Shrinking shirts, tiny Speedos and ‘thigh guys’: why are men’s clothes suddenly so skimpy?

4 hours ago 5

Name: Men’s shirts.

Appearance: Increasingly skimpy.

You’re looking nice today. Thanks, I’m freezing.

Now you mention it, you are a bit blue around the lips. Maybe you should tuck your shirt in? I literally can’t. I’m wearing one of the new waist-skimming shirts that are all the rage for men right now.

Brrr, chilly. Well, it’s hot news, actually. The New York Times reported on the shrinkage of men’s tops, with New York fashion week featuring “models in tees and sweaters shrunken nearly to the navel” and “a button-up shirt that stopped well above the waistline”. Meanwhile, in the real world, retailers are selling loads of shorter men’s shirts.

So is this shrinkflation, but for menswear? With cynical fashion companies cutting costs and calling it a trend? Well, people are also doing DIY versions, cutting the tails off their shirts using TikTok tutorials, so it does seem genuinely popular. Fashion-forward chaps are wearing skimpier tops to balance out their baggy trousers. “Jelly to the big pants peanut butter,” the New York Times called it.

That might be the most American sentence ever written. Would you prefer “Marmite to the large trousers cheddar”?

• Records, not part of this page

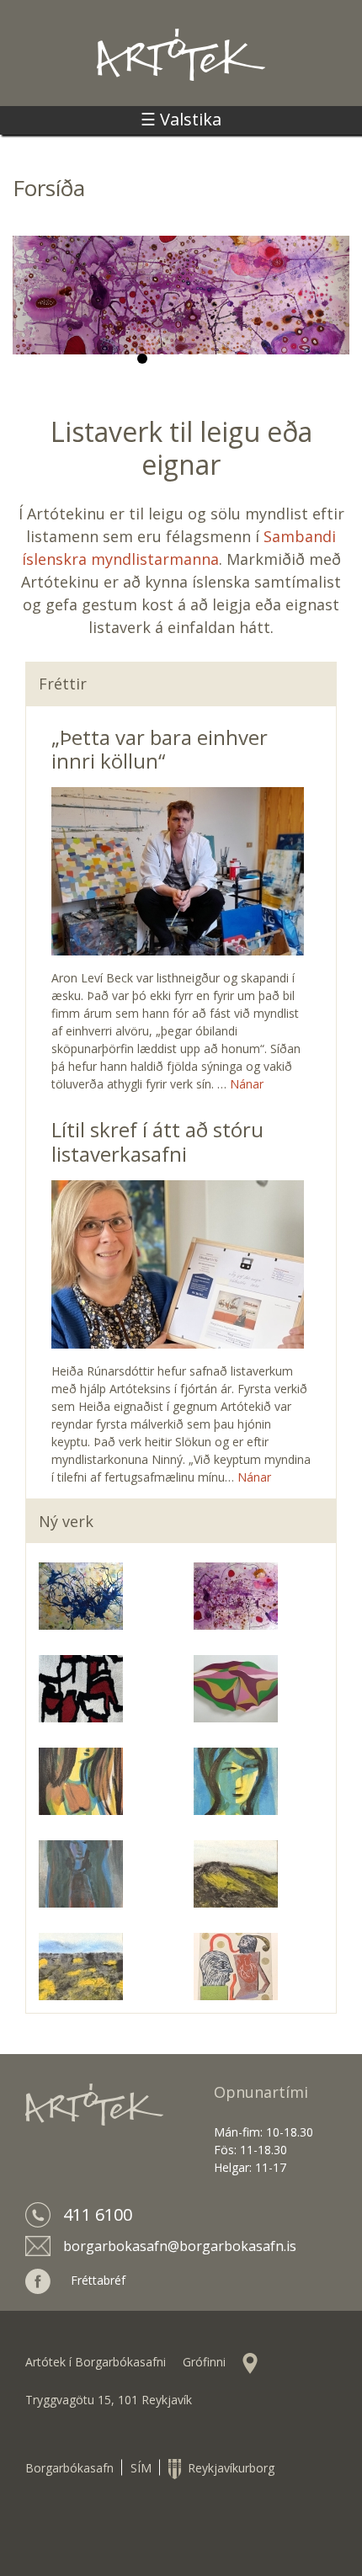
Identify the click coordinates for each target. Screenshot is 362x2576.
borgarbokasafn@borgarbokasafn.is (179, 2246)
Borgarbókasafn (69, 2468)
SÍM (141, 2468)
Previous (29, 310)
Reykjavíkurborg (227, 2468)
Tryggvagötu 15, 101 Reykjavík (108, 2400)
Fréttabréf (98, 2280)
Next (332, 310)
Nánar (247, 1084)
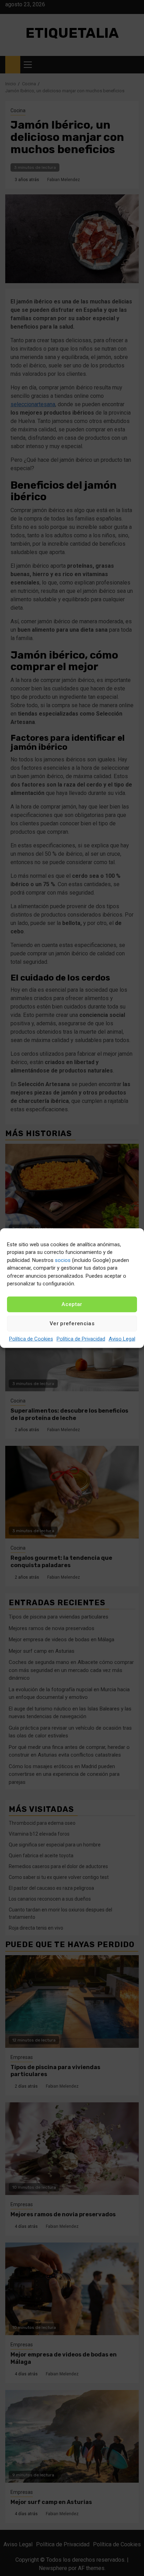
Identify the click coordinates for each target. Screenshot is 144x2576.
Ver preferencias (72, 1323)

No, the ratio is off – you need a 50/50 sandwich. Maybe prawn to mayo? We’re getting off track. The point is, there’s a new silhouette in men’s fashion, and people are wondering what it means.

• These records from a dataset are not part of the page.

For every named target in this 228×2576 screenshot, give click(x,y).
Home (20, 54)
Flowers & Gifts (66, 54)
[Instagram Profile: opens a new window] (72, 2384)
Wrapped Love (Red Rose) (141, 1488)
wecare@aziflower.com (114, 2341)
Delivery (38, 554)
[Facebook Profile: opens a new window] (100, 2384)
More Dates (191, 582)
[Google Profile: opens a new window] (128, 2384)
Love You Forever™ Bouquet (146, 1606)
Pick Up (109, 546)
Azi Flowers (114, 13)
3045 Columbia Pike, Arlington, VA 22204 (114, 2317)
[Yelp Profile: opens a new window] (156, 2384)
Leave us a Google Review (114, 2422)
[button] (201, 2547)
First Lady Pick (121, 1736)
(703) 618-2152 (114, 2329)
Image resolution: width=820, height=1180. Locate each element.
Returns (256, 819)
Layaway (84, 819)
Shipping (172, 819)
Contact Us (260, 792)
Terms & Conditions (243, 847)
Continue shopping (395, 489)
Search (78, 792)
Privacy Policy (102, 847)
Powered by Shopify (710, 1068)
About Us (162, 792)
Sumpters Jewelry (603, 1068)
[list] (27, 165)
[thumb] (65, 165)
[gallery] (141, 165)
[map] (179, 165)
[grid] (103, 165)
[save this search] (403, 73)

Well, that’s easy: nothing. But it’s not the first instance of men’s clothes getting skimpier. Crop tops for men were big fashion news in 2023 and stuck around, and we’ve just lived through a “thigh guy summer”, with lots of male leg on display. Google searches for Speedos have increased 41% year on year in the UK; and some high street shorts boasted 5in, and even 3in inseams.

Sounds eye-watering. That’s not a look anyone but Paul Mescal should attempt, surely? Mescal helped popularise short shorts but loads of men have started flaunting their thighs – and now they’re adopting short shirts, too.

OK, I’m intrigued. What’s your theory? Well, it’s partly about bigging up your body in a gym-obsessed age. “The biggest flex at the moment isn’t a designer item. It is your body. People want to show how hard they have been working out,” stylist Luke Day explained back in May. Skimpy shirts and crop tops highlight toned stomachs (reborn as a “male erogenous zone”, according to the NYT), and short shorts show you never skip leg day.

What else might be happening? We’re arguably seeing a “queering of men’s fashion”, as a Financial Times podcast last year described it, with men of all orientations enjoying being more playful and generally fabulous in how they dress.

Nice! Plus skimpy fashions use less fabric, which is good for the planet. Not buying new clothes at all would be way better but shh … the fashion police will hear us.

Do say: “Who wears short shirts?” “We wear short shirts!”

Don’t say: “Hypothermia’s so hot right now.”